TEXTO —
########

Pensata

Marcio Aith

06/05/2002

Os pontos e riscos do programa econômico de Lula

Na última sexta-feira, conversei com o economista Guido Mantega, principal assessor econômico do PT, sobre o programa econômico de Luiz Inácio Lula da Silva.

Imaginei que a entrevista pudesse vencer duas barreiras que impedem que a opinião pública brasileira tenha informações isentas sobre esse programa.

A primeira barreira, erguida dentro do PT, considera antidemocráticas quaisquer manifestações, opiniões e preocupações feitas por bancos de investimentos sobre a fragilidade da proposta econômica de Lula. Embora a direção do PT tenha se mostrado moderada e disposta a honrar compromissos externos, ela não hesita em tachar de terroristas quaisquer investidores que expressam dúvidas sobre como seus créditos serão pagos.

A segunda barreira foi construída em Wall Street. Ela rechaça qualquer tentativa de Lula e de sua equipe de mostrarem-se mais moderados. Segundo alguns analistas em Nova York, Lula é o diabo e qualquer tentativa que ele fizer para provar o contrário deve ser desprezada. Aliás, para eles, seria legítimo bombardear sua candidatura com relatórios e análises simplistas.

Colhi dúvidas específicas e as expus ao economista do PT. Sei que não se pode exigir total coerência de partidos (não só do PT, mas de todos) durante eleições. Se fossem completamente realistas, seus candidatos não ganhariam votos.

No entanto, dá para ter uma idéia das linhas básicas de um determinado programa e de seus riscos naturais.

Mantega afirma que o PT está comprometido com o equilíbrio fiscal e com a estabilidade monetária. No entanto, para buscá-los, diz que o PT não usará os mesmos instrumentos de FHC-Malan. Lula trocaria as atuais metas de superávit primário por metas de déficit nominal. Isso significa que, em vez de prometer economizar quantias fixas nas contas primárias (resultado antes do pagamento de juros) do orçamento, Lula propõe fixar metas máximas do total do déficit orçamentário nominal (incluindo os juros).

########

DADOS DE ENTRADA —

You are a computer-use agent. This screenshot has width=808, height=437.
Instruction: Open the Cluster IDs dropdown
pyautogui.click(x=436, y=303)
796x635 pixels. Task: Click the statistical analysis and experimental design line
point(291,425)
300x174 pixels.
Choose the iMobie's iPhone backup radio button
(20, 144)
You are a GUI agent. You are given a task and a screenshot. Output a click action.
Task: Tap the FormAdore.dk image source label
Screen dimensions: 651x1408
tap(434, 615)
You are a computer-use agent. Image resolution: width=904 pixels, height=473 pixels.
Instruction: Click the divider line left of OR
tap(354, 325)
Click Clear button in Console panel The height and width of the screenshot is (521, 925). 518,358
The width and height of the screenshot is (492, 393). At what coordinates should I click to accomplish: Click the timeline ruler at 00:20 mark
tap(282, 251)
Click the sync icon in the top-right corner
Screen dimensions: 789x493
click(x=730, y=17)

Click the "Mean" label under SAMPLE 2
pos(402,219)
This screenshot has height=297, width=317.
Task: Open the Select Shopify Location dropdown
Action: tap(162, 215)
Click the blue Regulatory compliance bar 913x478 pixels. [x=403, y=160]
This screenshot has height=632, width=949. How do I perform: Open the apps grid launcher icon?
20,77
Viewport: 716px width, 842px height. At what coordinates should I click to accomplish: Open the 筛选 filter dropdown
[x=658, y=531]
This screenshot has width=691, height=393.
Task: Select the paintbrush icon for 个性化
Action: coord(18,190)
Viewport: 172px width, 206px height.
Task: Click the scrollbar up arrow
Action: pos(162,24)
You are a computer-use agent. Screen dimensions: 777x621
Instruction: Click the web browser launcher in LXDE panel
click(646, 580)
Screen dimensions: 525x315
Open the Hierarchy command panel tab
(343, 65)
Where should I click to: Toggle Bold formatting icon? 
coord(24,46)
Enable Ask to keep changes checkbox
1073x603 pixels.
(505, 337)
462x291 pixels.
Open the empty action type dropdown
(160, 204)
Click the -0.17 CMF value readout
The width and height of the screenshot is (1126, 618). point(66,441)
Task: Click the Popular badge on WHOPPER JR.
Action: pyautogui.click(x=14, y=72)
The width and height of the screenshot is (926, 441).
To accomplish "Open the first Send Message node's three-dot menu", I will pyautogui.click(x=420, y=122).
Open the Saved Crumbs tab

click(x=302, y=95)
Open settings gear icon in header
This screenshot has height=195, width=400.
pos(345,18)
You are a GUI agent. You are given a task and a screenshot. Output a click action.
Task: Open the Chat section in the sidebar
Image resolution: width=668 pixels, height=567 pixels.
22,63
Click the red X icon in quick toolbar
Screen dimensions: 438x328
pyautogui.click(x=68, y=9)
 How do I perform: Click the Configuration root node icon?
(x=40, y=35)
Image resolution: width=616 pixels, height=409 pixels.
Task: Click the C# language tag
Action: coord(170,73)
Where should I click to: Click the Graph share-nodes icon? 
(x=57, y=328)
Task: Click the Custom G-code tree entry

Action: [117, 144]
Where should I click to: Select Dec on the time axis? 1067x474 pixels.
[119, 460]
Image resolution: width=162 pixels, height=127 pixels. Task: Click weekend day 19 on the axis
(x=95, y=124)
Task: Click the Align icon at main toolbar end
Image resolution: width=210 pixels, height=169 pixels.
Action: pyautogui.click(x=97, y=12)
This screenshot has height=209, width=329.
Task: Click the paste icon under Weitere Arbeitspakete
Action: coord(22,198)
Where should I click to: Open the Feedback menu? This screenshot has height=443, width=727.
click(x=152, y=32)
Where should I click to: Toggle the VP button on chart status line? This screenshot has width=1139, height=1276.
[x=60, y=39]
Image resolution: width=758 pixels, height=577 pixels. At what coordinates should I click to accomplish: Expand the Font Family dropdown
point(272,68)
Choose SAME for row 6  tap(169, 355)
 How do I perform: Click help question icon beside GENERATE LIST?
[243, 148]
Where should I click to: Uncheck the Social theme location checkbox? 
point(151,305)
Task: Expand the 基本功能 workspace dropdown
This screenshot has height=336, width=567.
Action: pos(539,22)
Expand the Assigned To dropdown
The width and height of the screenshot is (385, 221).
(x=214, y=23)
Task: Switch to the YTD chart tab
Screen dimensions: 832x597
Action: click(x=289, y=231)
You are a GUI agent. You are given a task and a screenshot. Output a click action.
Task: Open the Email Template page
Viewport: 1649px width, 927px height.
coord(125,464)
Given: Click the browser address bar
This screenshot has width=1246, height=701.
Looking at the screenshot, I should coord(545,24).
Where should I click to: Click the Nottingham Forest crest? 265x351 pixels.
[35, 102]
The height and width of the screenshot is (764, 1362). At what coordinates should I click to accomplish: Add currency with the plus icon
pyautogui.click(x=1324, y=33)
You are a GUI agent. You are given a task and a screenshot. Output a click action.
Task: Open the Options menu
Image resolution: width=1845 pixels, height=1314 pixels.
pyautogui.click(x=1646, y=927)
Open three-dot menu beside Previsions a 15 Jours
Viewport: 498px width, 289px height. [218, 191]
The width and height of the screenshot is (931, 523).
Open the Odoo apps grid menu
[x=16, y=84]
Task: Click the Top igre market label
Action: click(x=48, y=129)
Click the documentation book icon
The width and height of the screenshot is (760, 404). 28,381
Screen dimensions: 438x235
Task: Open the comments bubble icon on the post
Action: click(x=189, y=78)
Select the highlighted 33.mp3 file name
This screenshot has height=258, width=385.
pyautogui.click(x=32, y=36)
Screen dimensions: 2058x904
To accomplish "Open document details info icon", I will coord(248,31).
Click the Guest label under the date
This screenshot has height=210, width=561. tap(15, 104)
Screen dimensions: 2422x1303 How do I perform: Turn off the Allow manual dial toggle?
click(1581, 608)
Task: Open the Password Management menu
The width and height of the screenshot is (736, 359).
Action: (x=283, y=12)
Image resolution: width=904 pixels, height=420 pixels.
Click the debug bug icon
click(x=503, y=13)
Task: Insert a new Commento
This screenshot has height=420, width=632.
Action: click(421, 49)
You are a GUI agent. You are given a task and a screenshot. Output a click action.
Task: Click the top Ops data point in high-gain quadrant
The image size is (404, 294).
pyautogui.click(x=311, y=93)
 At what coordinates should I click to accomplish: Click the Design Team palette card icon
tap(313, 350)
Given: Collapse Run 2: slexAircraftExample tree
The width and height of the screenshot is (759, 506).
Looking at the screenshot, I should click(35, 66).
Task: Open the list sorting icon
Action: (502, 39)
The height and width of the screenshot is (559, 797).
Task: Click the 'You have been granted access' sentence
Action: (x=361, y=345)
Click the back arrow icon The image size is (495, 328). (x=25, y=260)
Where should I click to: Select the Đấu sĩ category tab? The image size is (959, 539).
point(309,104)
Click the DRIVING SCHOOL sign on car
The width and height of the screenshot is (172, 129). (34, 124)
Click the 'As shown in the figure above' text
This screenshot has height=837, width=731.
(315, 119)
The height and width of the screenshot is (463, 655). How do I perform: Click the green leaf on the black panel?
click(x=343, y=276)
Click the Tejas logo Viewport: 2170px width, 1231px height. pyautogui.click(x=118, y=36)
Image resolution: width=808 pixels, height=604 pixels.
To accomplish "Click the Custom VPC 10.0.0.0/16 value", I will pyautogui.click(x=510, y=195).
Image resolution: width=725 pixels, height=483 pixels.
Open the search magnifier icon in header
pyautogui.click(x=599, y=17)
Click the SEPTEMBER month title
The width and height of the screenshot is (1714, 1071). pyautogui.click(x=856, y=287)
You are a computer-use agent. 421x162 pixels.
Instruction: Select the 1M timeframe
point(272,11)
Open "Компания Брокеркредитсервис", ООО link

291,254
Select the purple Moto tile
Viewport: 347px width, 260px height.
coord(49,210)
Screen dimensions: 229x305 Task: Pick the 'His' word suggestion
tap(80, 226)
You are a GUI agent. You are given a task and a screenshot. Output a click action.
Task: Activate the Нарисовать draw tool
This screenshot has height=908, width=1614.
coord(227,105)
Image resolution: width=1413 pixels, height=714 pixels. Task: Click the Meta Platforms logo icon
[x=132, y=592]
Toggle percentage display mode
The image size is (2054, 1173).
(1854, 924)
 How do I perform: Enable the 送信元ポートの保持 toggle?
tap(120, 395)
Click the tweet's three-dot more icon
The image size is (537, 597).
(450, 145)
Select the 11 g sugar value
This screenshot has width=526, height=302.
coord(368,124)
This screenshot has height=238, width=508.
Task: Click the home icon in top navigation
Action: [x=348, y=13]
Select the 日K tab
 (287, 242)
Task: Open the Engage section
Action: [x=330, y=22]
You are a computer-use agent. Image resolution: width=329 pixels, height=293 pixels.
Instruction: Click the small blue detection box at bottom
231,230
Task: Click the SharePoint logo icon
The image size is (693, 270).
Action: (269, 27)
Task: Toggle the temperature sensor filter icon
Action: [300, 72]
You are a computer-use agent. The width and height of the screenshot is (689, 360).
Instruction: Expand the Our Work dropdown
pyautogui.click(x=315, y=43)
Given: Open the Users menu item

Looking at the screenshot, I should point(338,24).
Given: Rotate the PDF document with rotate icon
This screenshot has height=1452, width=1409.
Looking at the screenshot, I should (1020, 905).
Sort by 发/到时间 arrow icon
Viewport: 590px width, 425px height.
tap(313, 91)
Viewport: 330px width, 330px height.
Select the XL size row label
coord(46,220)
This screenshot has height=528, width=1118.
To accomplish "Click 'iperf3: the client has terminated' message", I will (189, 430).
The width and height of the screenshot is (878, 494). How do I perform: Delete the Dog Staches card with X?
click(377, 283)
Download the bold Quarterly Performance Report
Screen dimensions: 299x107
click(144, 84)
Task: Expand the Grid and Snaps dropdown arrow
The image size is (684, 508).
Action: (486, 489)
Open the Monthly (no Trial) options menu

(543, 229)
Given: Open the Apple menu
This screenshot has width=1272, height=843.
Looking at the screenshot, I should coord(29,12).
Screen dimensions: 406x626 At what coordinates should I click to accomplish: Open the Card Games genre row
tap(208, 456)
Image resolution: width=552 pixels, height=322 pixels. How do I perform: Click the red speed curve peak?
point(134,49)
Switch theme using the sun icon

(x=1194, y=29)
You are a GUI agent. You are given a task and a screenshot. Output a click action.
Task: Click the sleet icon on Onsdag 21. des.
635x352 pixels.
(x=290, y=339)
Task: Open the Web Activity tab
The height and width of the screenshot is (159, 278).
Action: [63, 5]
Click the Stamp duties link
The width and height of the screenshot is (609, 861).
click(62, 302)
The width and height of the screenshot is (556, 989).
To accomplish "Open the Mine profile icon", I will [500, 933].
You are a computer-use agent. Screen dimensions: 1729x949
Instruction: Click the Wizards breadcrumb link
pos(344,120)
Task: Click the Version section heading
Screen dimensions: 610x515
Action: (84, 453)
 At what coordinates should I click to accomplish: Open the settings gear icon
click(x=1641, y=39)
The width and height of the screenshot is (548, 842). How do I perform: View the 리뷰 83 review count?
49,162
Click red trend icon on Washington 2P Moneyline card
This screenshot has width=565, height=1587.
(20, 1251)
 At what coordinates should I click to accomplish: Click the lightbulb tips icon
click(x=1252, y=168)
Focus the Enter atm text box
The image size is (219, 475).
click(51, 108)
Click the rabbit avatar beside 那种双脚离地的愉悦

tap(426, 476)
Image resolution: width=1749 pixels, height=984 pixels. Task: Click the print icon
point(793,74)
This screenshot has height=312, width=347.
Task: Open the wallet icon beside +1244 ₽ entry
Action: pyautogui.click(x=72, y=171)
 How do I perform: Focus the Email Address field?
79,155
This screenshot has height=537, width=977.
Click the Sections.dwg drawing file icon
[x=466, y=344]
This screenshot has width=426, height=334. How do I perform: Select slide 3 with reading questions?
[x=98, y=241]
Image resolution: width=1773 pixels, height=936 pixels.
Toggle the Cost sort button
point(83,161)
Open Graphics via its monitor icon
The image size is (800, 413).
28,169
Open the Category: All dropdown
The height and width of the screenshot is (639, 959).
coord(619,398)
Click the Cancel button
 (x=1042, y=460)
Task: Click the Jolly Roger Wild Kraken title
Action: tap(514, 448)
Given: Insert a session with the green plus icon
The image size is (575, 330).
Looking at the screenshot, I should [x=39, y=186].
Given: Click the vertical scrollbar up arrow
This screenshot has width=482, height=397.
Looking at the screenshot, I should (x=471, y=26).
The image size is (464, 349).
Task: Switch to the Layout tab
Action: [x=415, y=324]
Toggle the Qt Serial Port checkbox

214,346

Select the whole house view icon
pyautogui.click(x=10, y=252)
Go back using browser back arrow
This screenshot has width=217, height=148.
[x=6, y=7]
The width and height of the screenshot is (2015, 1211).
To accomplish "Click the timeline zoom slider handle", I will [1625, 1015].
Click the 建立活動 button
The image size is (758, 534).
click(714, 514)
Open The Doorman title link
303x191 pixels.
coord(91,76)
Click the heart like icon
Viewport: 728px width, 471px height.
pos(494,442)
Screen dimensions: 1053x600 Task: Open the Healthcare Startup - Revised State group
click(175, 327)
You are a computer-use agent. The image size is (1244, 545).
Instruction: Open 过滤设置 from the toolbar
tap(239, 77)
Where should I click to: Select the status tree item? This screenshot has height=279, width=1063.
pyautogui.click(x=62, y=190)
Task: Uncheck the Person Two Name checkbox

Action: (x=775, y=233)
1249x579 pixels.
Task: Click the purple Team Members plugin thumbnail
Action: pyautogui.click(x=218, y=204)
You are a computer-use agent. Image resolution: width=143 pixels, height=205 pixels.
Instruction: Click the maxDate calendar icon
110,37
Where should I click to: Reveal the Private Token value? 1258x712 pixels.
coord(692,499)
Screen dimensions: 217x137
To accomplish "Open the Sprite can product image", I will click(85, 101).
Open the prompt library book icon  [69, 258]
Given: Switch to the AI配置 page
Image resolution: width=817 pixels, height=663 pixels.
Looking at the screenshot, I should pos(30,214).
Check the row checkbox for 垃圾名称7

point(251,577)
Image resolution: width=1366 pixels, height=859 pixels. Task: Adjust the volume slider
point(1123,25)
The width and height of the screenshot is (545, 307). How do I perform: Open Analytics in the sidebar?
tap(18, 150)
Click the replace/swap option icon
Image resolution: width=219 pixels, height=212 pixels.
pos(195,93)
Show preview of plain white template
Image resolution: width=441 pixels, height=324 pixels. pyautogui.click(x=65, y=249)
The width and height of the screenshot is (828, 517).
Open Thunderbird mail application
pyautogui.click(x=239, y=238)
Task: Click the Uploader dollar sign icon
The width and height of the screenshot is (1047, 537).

########

INSTRUÇÕES —
A. Passe para uma lista numerada as linhas dos dados de entrada, começando pela linha que contém "palette card icon" e parando depois da que contém "Click the Tejas". Deixe de fora as linhas em branco.
B. Continue o texto sobre o programa econômico de Lula a partir do ponto em que ele termina.

RESPOSTAS —
A.
1.  At what coordinates should I click to accomplish: Click the Design Team palette card icon
2. tap(313, 350)
3. Given: Collapse Run 2: slexAircraftExample tree
4. The width and height of the screenshot is (759, 506).
5. Looking at the screenshot, I should click(35, 66).
6. Task: Open the list sorting icon
7. Action: (502, 39)
8. The height and width of the screenshot is (559, 797).
9. Task: Click the 'You have been granted access' sentence
10. Action: (x=361, y=345)
11. Click the back arrow icon The image size is (495, 328). (x=25, y=260)
12. Where should I click to: Select the Đấu sĩ category tab? The image size is (959, 539).
13. point(309,104)
14. Click the DRIVING SCHOOL sign on car
15. The width and height of the screenshot is (172, 129). (34, 124)
16. Click the 'As shown in the figure above' text
17. This screenshot has height=837, width=731.
18. (315, 119)
19. The height and width of the screenshot is (463, 655). How do I perform: Click the green leaf on the black panel?
20. click(x=343, y=276)
21. Click the Tejas logo Viewport: 2170px width, 1231px height. pyautogui.click(x=118, y=36)

B.
Quanto às metas de inflação, Lula pretende aumentá-las, pois, segundo Mantega, as atuais metas do BC são para países como a Suíça, não para o Brasil. As metas deveriam ser mudadas dos atuais 3,5% e 3,25% (em 2002 e 2003) para algo em torno de 4,5% e 5%. Seria adotado um núcleo de inflação no lugar no índice cheio, permitindo um expurgo de alguns aumentos de preços.

Depois, ao detalhar mais ainda a proposta petista, Mantega disse que Lula, caso eleito, tentará dinamizar a balança comercial brasileira rapidamente por meio de estímulos a setores exportadores prioritários.

O economista reconhece que não pode reduzir a taxa básica de juros por vontade própria do PT, mas disse haver outros instrumentos que poderiam ser usados.

Perguntei a ele como o partido faria para dinamizar a economia brasileira de forma rápida. Sua resposta: "Se o Brasil apresentasse um saldo comercial de, digamos, US$ 10 bilhões, o risco-país cairia e a taxa básica de juros poderia cair. Você pode imediatamente melhorar o saldo comercial dinamizando as exportações, tomando uma série de medidas. O BNDES pode baixar os juros dele para setores prioritários porque não são juros de mercado, são juros administrados. Os juros mais baixos que existem hoje na área industrial são de 15% ou 16%. Nenhuma economia do mundo competitivo tem uma taxa dessa magnitude. Ela não passa de 4%. Então, o BNDES pode dar uma alavancada nas exportações, na substituição de importações. Aí, as contas externas vão melhorar e os juros de mercado tendem a cair com a redução dos juros administrados."

Também no campo do estímulo da balança comercial, Mantega disse que Lula seria muito mais agressivo que FHC contra países protecionistas. Disse que o PT usaria especialmente barreiras não tarifárias contra países que, como os EUA, levantarem barreiras a produtos brasileiros como o aço.

A proposta do PT tem muitos pontos de identidade com as dos pré-candidatos do PSDB e do PPS à presidência, José Serra e Ciro Gomes. Não parece menos nem mais frágil que as duas. O crucial é saber como ela será colocada em prática.

No entanto, vale a pena discutir alguns riscos específicos da proposta de Mantega. O primeiro diz respeito à abolição das metas de superávit primário e à adoção de metas de déficit nominal. Se essas metas nominais forem realmente sérias, e se o PT realmente tiver um compromisso com a estabilidade monetária e fiscal, Lula ficará numa situação delicada caso os juros tenham que manter-se altos por razões alheias ao BC (choques externos, por exemplo).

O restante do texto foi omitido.